Une analyse ciblée sur les altérations fréquentes du CYP21A2 validées cliniquement offre l’avantage d’éviter l’incertitude (polymorphismes et variantes rares d’interprétation incertaine), facilitant ainsi l’exclusion de la maladie. Nous devons assurer la couverture requise, notamment en ce qui concerne les mutations sévères, 18, 19, 21 avec une caractérisation correcte des allèles 11, 17-20 (voir Annexe 2 du matériel supplémentaire).

L’utilité de l’analyse du CYP21A2 a été démontrée23 par le suivi de 76 cas positifs dans le programme de dépistage néonatal de l’HAC de la Communauté de Madrid; 43 patients chez lesquels la maladie a finalement été écartée et qui ont été classés comme des élévations transitoires de 17 OHP, avaient donné des résultats négatifs dans le génotypage du CYP21A2. La normalisation des déterminations de 17 OHP n’a été réalisée qu’après 6 mois dans 50 % des cas et après un an dans le reste. Sur les 33 cas dans lesquels le CYP21A2 s’est avéré positif, 24 étaient des patients présentant des formes classiques de la maladie, tandis que 9 étaient également des cas de HAC, bien que de nature “cryptique” en période néonatale (cas virilisants chez les hommes et formes non classiques dans les deux sexes); le génotypage avait correctement classé ces patients. Dans la série globale de cas positifs au dépistage que nous avons pu analyser à ce jour (176 cas dans la Communauté de Madrid et 41 dans d’autres Communautés autonomes), 47 correspondaient à des génotypes de maladies classiques (16 SV) tandis que 170 s’avéraient négatifs pour les formes classiques: 25 présentations non classiques et 145 cas négatifs (6 porteurs d’altérations légères, 3 porteurs de mutations sévères, 22 et 6 cas présentant un faux allèle sévère avec duplication génique dont p. Gln319X20).

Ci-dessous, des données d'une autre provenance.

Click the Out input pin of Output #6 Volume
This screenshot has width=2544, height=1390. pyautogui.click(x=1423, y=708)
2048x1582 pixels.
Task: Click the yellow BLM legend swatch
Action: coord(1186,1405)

Le génotype du CYP21A2 offre de nombreuses informations sur la CAH et peut être utilisé dans les cas positifs de dépistage néonatal (avec ou sans manifestations cliniques) pour écarter, confirmer et classer la maladie. Cependant, une analyse et une interprétation d’experts sont nécessaires, compte tenu des caractéristiques particulières du locus.